From the Gazebo to the Outhouse

Donald F. Theall “Transformations of the Book in Joyce’s Dream Vision of Digiculture”
HJS Vol. 4 Issue 2 (2003-04)

http://hjs.ff.cuni.cz/archives/v3/theall4.html

Simultaneously Joyce associates the very nature of the manuscript and book with a fluidity. At various moments in the Wake he affiliates it: with illustration and ornamentation (e.g., the Book of Kells); with electrification and codification (“morse-erse wordybook”); with popular visual and auditory presentation (“comicsongbook”); and finally as a “gazebocroticon.” His fascination with the mechanics of the book is complemented by his awareness of its potentiality for metamorphoses. The ultimate comedy of such metamorphoses is Belinda the Hen, pecking up the letter (i.e., manuscript) from a dung heap (111.5ff), which is later simultaneously transformed into a multiplicity of media–newsreels, nursery rhymes, dreams, a diary, a wireless transmission of music (“bostoons”):

__ This nonday diary, this allnights newseryreel.
__ My dear sir! In this wireless age any owl rooster can peck up bostoons. (489.35-490.1)

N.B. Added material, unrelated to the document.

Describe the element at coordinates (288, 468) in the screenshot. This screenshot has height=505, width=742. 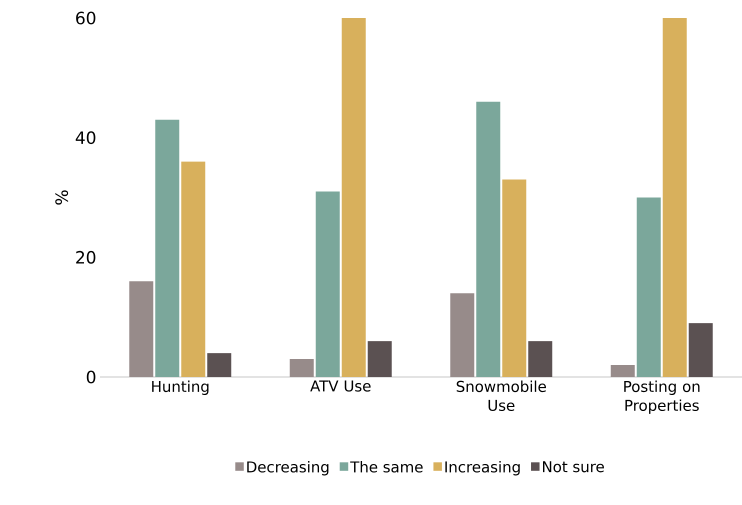
I see `legend-label: Decreasing` at that location.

Elsewhere in The Medium is the Rear View Mirror: Understanding McLuhan, Theall parses the portmanteau word thus

… a tetradomational gazebocroticon,” emphasizing its four part structure borrowed … forth as a “gazebocroticon” (gaze / book / rote (memorization) / wrote / icon)

But what if we split it into gazebo-croticon

A multilingual gloss…

Crotte (Larouse Dictionnaire Français-Anglais)
Crotte f. Dung, dropping (excrément). || Mud, dirt (boue). || CULIN. Chocolate. || AVIAT., POP. Bomb.

I can’t help be hearing in Joyce’s gazebocroticon an echo of Basilikon Doron.

A true “royal gift”. All “boc rot” — book rot — crotte indeed. The Joyce I read is highly scatalogical. There is no missing the whiff.